Supplied data:
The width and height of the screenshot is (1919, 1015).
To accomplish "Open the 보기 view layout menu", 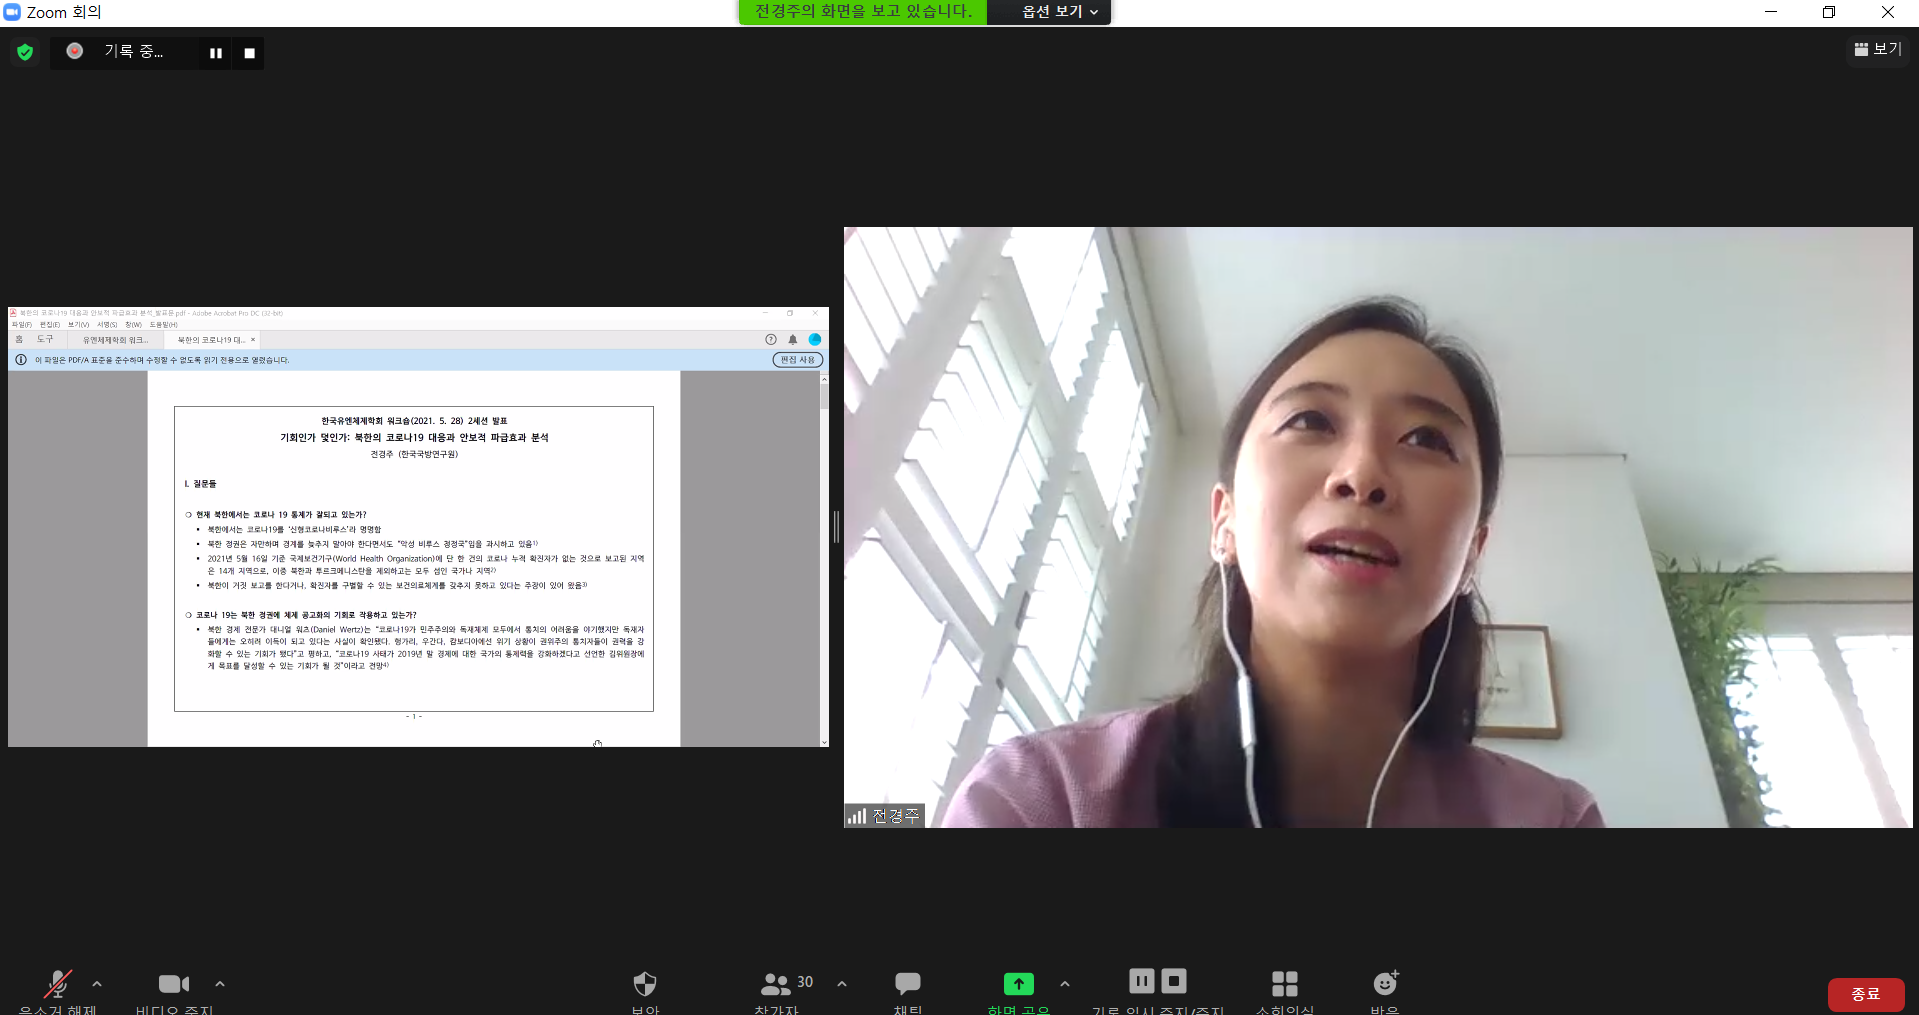I will (1877, 49).
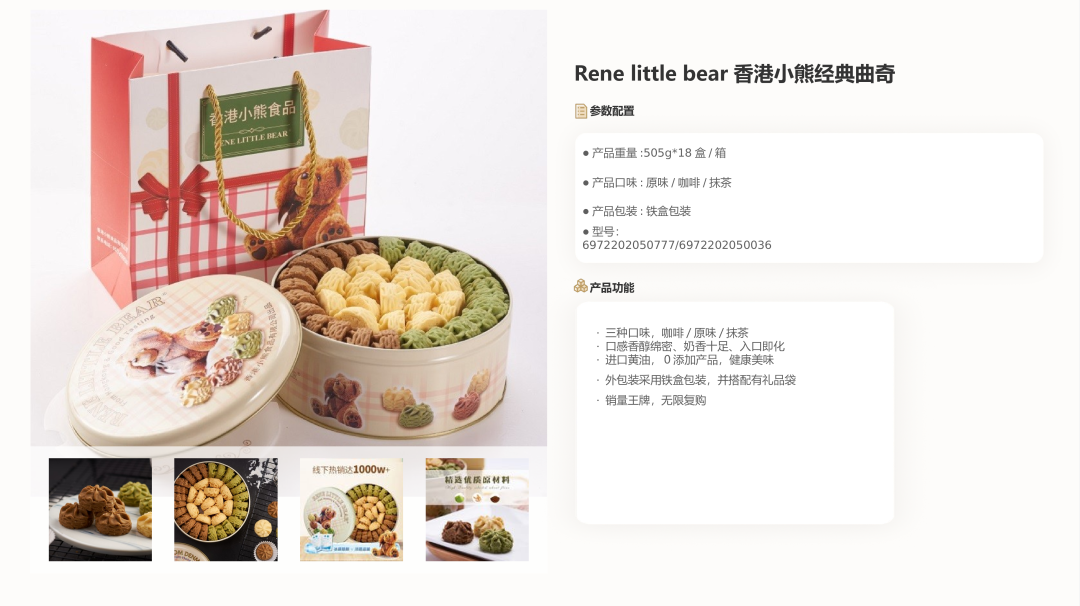Click the 口感香醇绵密 feature bullet
The image size is (1080, 606).
[x=690, y=346]
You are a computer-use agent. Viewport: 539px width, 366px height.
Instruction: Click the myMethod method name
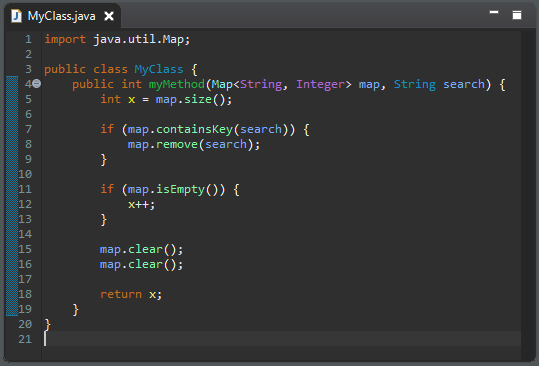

What to work on: When a line contains the string "height", copy it from the records.

The answer:
The width and height of the screenshot is (1919, 1015).
You are a computer-use agent. Viewport: 539px width, 366px height.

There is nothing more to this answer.